---- DATASET ENTRIES

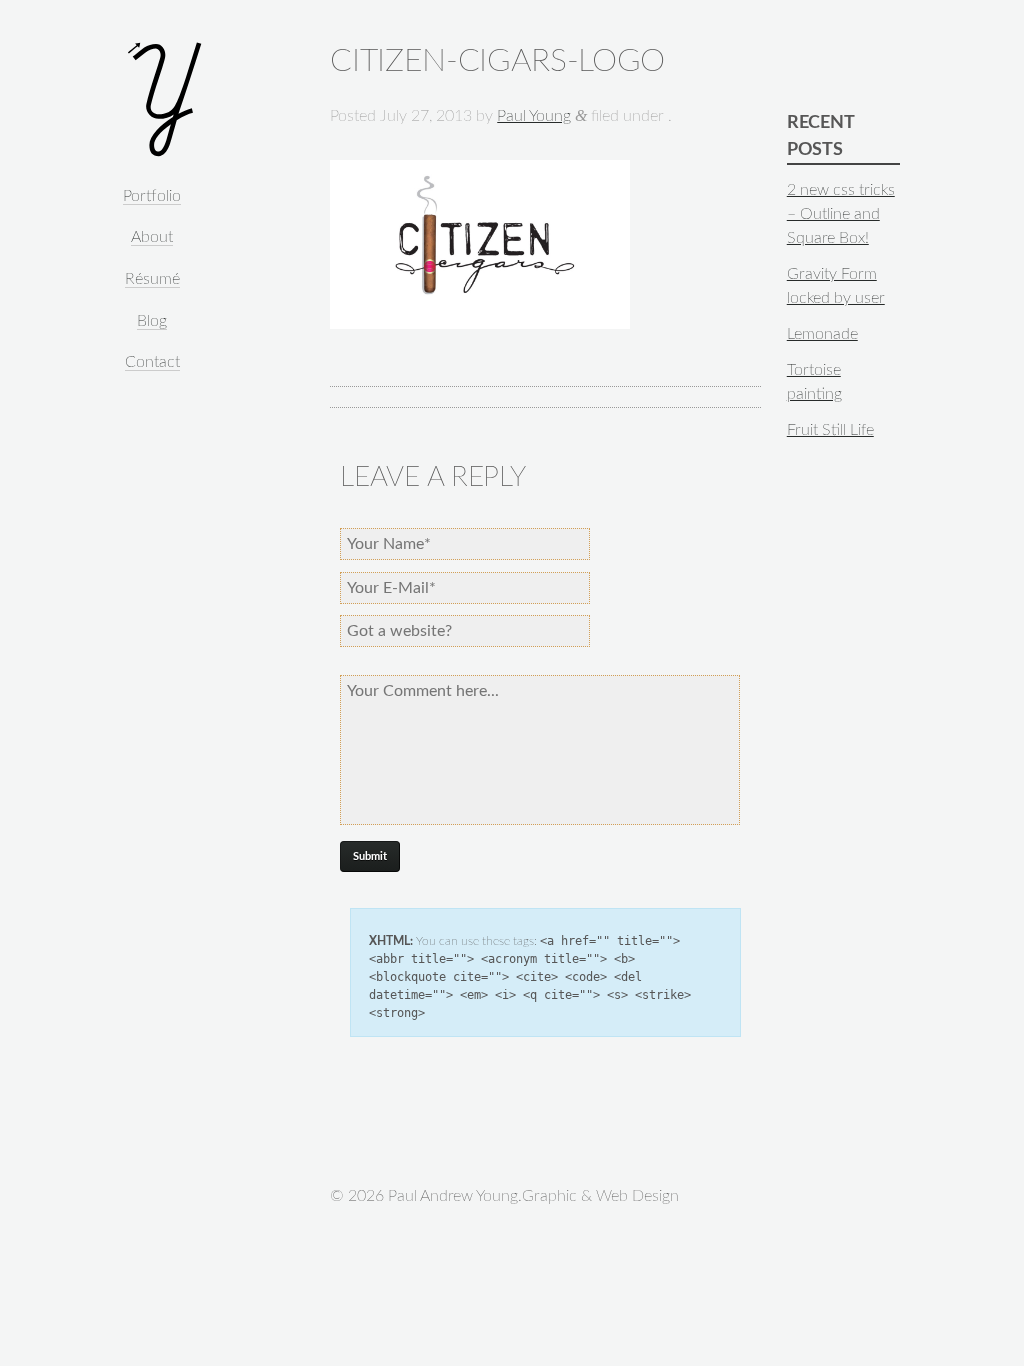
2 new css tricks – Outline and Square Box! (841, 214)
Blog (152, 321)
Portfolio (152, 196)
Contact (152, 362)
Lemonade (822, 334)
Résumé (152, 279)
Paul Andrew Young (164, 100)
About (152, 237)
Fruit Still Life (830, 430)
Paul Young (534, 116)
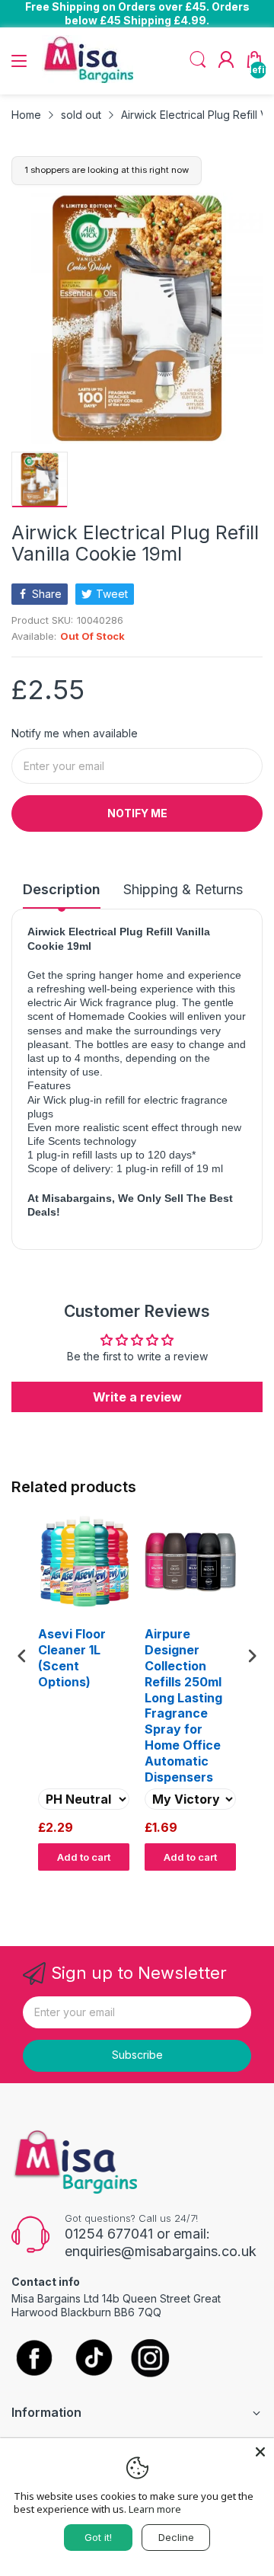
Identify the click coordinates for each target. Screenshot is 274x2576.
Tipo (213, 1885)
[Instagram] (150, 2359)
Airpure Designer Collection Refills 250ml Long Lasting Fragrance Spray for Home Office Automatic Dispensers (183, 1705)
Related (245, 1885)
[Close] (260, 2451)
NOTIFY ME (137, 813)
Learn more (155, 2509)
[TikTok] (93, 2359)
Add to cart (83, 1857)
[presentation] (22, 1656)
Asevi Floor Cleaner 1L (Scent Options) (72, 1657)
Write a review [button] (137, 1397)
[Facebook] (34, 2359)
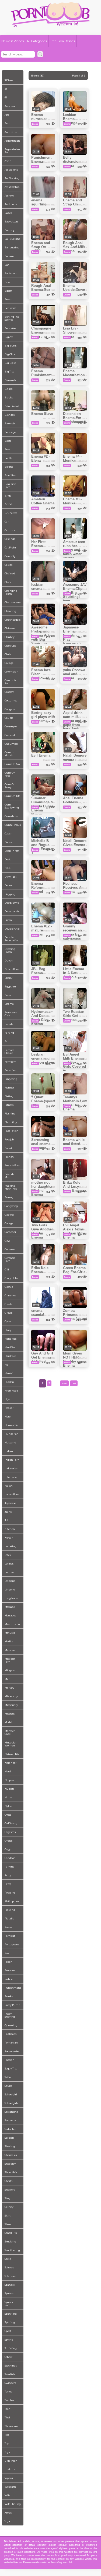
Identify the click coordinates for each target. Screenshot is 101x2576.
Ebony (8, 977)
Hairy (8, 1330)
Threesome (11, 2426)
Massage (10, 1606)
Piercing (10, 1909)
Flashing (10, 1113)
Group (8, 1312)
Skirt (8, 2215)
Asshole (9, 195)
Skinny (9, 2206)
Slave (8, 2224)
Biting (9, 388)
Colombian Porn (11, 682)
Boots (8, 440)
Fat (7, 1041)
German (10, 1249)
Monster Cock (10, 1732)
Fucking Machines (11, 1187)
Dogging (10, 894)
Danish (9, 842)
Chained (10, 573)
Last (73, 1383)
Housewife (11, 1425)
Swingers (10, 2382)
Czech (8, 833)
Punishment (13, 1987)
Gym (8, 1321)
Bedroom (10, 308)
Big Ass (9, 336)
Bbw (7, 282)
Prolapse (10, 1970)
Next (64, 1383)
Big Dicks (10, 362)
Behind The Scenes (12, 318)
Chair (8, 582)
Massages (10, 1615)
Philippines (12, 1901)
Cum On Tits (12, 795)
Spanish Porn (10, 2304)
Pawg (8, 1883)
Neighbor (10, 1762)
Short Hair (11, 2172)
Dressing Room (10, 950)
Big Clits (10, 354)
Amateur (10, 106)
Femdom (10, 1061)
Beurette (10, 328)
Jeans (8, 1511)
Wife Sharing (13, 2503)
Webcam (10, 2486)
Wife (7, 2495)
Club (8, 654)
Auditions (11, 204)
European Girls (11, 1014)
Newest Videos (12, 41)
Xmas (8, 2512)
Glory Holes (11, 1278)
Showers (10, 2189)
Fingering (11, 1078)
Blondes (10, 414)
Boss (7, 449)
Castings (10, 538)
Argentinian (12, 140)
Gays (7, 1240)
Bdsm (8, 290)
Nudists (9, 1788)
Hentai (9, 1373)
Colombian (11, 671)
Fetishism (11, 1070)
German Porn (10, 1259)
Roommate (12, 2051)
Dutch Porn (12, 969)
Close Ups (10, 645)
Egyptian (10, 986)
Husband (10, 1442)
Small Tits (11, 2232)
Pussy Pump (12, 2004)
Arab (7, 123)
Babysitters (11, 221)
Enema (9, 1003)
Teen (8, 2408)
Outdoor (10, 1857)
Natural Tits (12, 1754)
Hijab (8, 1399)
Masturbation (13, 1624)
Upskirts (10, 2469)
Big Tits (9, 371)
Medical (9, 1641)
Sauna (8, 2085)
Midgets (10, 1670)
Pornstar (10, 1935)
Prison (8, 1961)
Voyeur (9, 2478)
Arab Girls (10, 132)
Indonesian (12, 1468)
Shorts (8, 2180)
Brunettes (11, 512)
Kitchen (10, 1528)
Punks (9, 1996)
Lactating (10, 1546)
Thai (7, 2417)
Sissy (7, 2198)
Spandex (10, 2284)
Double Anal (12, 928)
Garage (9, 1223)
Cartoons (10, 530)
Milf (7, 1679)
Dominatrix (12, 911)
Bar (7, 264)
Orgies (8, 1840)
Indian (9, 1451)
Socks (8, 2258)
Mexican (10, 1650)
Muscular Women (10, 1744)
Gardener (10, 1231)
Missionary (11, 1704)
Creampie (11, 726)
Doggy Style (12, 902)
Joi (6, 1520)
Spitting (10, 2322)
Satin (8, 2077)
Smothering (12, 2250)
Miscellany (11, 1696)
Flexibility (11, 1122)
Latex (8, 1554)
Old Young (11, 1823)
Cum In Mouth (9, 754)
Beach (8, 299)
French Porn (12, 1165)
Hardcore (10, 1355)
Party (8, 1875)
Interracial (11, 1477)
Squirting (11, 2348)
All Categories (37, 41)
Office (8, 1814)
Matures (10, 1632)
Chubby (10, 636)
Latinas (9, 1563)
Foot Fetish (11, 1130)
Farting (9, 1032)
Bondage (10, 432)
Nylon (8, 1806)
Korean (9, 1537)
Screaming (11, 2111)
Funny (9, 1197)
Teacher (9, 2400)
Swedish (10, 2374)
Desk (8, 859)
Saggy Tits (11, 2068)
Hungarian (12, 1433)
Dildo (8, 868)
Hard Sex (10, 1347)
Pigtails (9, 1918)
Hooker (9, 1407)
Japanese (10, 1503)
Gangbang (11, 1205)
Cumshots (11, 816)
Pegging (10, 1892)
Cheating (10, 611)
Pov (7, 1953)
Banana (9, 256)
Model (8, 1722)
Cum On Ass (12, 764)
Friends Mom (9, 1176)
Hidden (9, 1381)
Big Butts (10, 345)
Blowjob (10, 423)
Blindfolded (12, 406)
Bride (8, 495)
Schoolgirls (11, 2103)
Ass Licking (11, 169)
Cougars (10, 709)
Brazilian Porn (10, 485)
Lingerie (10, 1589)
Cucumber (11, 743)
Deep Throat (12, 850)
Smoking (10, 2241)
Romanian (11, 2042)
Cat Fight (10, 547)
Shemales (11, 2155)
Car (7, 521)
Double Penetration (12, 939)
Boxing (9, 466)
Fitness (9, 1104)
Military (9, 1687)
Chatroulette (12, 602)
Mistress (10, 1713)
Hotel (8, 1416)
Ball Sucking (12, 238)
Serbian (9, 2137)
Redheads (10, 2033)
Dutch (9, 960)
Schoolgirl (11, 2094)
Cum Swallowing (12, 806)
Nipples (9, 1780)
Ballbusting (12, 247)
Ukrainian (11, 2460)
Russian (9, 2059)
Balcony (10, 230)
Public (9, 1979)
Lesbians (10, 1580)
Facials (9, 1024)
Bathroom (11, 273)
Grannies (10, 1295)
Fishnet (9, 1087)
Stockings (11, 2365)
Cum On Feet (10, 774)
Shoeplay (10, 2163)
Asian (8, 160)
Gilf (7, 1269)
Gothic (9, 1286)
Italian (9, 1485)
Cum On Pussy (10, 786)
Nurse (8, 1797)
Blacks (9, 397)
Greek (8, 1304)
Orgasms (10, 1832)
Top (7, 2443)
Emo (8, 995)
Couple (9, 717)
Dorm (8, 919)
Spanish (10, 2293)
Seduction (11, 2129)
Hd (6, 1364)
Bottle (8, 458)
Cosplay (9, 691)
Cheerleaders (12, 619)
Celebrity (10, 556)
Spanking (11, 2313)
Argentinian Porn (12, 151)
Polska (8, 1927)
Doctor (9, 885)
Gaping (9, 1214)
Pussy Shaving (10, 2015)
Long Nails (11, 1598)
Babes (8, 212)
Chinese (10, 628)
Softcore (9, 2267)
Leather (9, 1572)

--------

=== YOUR TASK ===
Repeat all the records above exactly, leaving out any pictures.

=== ANSWER TO THE PROBLEM ===
2 new css tricks – Outline and Square Box! (841, 214)
Blog (152, 321)
Portfolio (152, 196)
Contact (152, 362)
Lemonade (822, 334)
Résumé (152, 279)
Paul Andrew Young (164, 100)
About (152, 237)
Fruit Still Life (830, 430)
Paul Young (534, 116)
Identify the click coordinates for each target. Screenshot is 274x2576.
Tipo (213, 1885)
[Instagram] (150, 2359)
Airpure Designer Collection Refills 250ml Long Lasting Fragrance Spray for Home Office Automatic Dispensers (183, 1705)
Related (245, 1885)
[Close] (260, 2451)
NOTIFY ME (137, 813)
Learn more (155, 2509)
[TikTok] (93, 2359)
Add to cart (83, 1857)
[presentation] (22, 1656)
Asevi Floor Cleaner 1L (Scent Options) (72, 1657)
Write a review [button] (137, 1397)
[Facebook] (34, 2359)
Identify the click coordinates for each target. Screenshot is 101x2576.
Ebony (8, 977)
Hairy (8, 1330)
Threesome (11, 2426)
Massage (10, 1606)
Piercing (10, 1909)
Flashing (10, 1113)
Group (8, 1312)
Skirt (8, 2215)
Asshole (9, 195)
Skinny (9, 2206)
Slave (8, 2224)
Biting (9, 388)
Colombian Porn (11, 682)
Boots (8, 440)
Fat (7, 1041)
German (10, 1249)
Monster Cock (10, 1732)
Fucking Machines (11, 1187)
Dogging (10, 894)
Danish (9, 842)
Chained (10, 573)
Last (73, 1383)
Housewife (11, 1425)
Swingers (10, 2382)
Czech (8, 833)
Punishment (13, 1987)
Gym (8, 1321)
Bedroom (10, 308)
Big Ass (9, 336)
Bbw (7, 282)
Prolapse (10, 1970)
Next (64, 1383)
Big Dicks (10, 362)
Behind The Scenes (12, 318)
Chair (8, 582)
Massages (10, 1615)
Philippines (12, 1901)
Cum On Tits (12, 795)
Spanish Porn (10, 2304)
Pawg (8, 1883)
Neighbor (10, 1762)
Short Hair (11, 2172)
Dressing Room (10, 950)
Big Clits (10, 354)
Amateur (10, 106)
Femdom (10, 1061)
Beurette (10, 328)
Jeans (8, 1511)
Wife Sharing (13, 2503)
Webcam (10, 2486)
Wife (7, 2495)
Club (8, 654)
Auditions (11, 204)
European Girls (11, 1014)
Newest Videos (12, 41)
Xmas (8, 2512)
Glory Holes (11, 1278)
Showers (10, 2189)
Fingering (11, 1078)
Blondes (10, 414)
Boss (7, 449)
Castings (10, 538)
Argentinian (12, 140)
Gays (7, 1240)
Bdsm (8, 290)
Nudists (9, 1788)
Hentai (9, 1373)
Colombian (11, 671)
Fetishism (11, 1070)
German Porn (10, 1259)
Roommate (12, 2051)
Dutch Porn (12, 969)
Close Ups (10, 645)
Egyptian (10, 986)
Husband (10, 1442)
Small Tits (11, 2232)
Pussy Pump (12, 2004)
Arab (7, 123)
Babysitters (11, 221)
Enema (9, 1003)
Teen (8, 2408)
Outdoor (10, 1857)
Natural Tits (12, 1754)
Hijab (8, 1399)
Masturbation (13, 1624)
Upskirts (10, 2469)
Big Tits (9, 371)
Medical (9, 1641)
Sauna (8, 2085)
Midgets (10, 1670)
Pornstar (10, 1935)
Prison (8, 1961)
Voyeur (9, 2478)
Arab Girls (10, 132)
Indonesian (12, 1468)
Shorts (8, 2180)
Brunettes (11, 512)
Kitchen (10, 1528)
Punks (9, 1996)
Lactating (10, 1546)
Thai (7, 2417)
Sissy (7, 2198)
Spandex (10, 2284)
Double Anal (12, 928)
Garage (9, 1223)
Cartoons (10, 530)
Milf (7, 1679)
Dominatrix (12, 911)
Bar (7, 264)
Orgies (8, 1840)
Indian (9, 1451)
Socks (8, 2258)
Mexican (10, 1650)
Muscular Women (10, 1744)
Gardener (10, 1231)
Missionary (11, 1704)
Creampie (11, 726)
Doggy Style (12, 902)
Joi (6, 1520)
Spitting (10, 2322)
Satin (8, 2077)
Smothering (12, 2250)
Miscellany (11, 1696)
Flexibility (11, 1122)
Latex (8, 1554)
Old Young (11, 1823)
Cum In Mouth (9, 754)
Beach (8, 299)
French Porn (12, 1165)
Hardcore (10, 1355)
Party (8, 1875)
Interracial (11, 1477)
Squirting (11, 2348)
All Categories (37, 41)
Office (8, 1814)
Matures (10, 1632)
Chubby (10, 636)
Latinas (9, 1563)
Foot Fetish (11, 1130)
Farting (9, 1032)
Bondage (10, 432)
Nylon (8, 1806)
Korean (9, 1537)
Screaming (11, 2111)
Funny (9, 1197)
Teacher (9, 2400)
Swedish (10, 2374)
Desk (8, 859)
Saggy Tits (11, 2068)
Hungarian (12, 1433)
Dildo (8, 868)
Hard Sex (10, 1347)
Pigtails (9, 1918)
Hooker (9, 1407)
Japanese (10, 1503)
Gangbang (11, 1205)
Cumshots (11, 816)
Pegging (10, 1892)
Cheating (10, 611)
Pov (7, 1953)
Banana (9, 256)
Model (8, 1722)
Cum On Ass (12, 764)
Friends Mom (9, 1176)
Hidden (9, 1381)
Big Butts (10, 345)
Blowjob (10, 423)
Blindfolded (12, 406)
Bride (8, 495)
Schoolgirls (11, 2103)
Ass Licking (11, 169)
Cougars (10, 709)
Brazilian Porn (10, 485)
Lingerie (10, 1589)
Cucumber (11, 743)
Deep Throat (12, 850)
Smoking (10, 2241)
Romanian (11, 2042)
Cat Fight (10, 547)
Shemales (11, 2155)
Car (7, 521)
Double Penetration (12, 939)
Boxing (9, 466)
Fitness (9, 1104)
Military (9, 1687)
Chatroulette (12, 602)
Mistress (10, 1713)
Hotel (8, 1416)
Ball Sucking (12, 238)
Serbian (9, 2137)
Redheads (10, 2033)
Dutch (9, 960)
Schoolgirl (11, 2094)
Cum Swallowing (12, 806)
Nipples (9, 1780)
Ballbusting (12, 247)
Ukrainian (11, 2460)
Russian (9, 2059)
Balcony (10, 230)
Public (9, 1979)
Lesbians (10, 1580)
Facials (9, 1024)
Bathroom (11, 273)
Grannies (10, 1295)
Fishnet (9, 1087)
Stockings (11, 2365)
Cum On Feet (10, 774)
Shoeplay (10, 2163)
Asian (8, 160)
Gilf (7, 1269)
Gothic (9, 1286)
Italian (9, 1485)
Cum On Pussy (10, 786)
Nurse (8, 1797)
Blacks (9, 397)
Greek (8, 1304)
Orgasms (10, 1832)
Top (7, 2443)
Emo (8, 995)
Couple (9, 717)
Dorm (8, 919)
Spanish (10, 2293)
Seduction (11, 2129)
Hd (6, 1364)
Bottle (8, 458)
Cosplay (9, 691)
Cheerleaders (12, 619)
Celebrity (10, 556)
Spanking (11, 2313)
Argentinian Porn (12, 151)
Polska (8, 1927)
Doctor (9, 885)
Gaping (9, 1214)
Pussy Shaving (10, 2015)
Long Nails (11, 1598)
Babes (8, 212)
Chinese (10, 628)
Softcore (9, 2267)
Leather (9, 1572)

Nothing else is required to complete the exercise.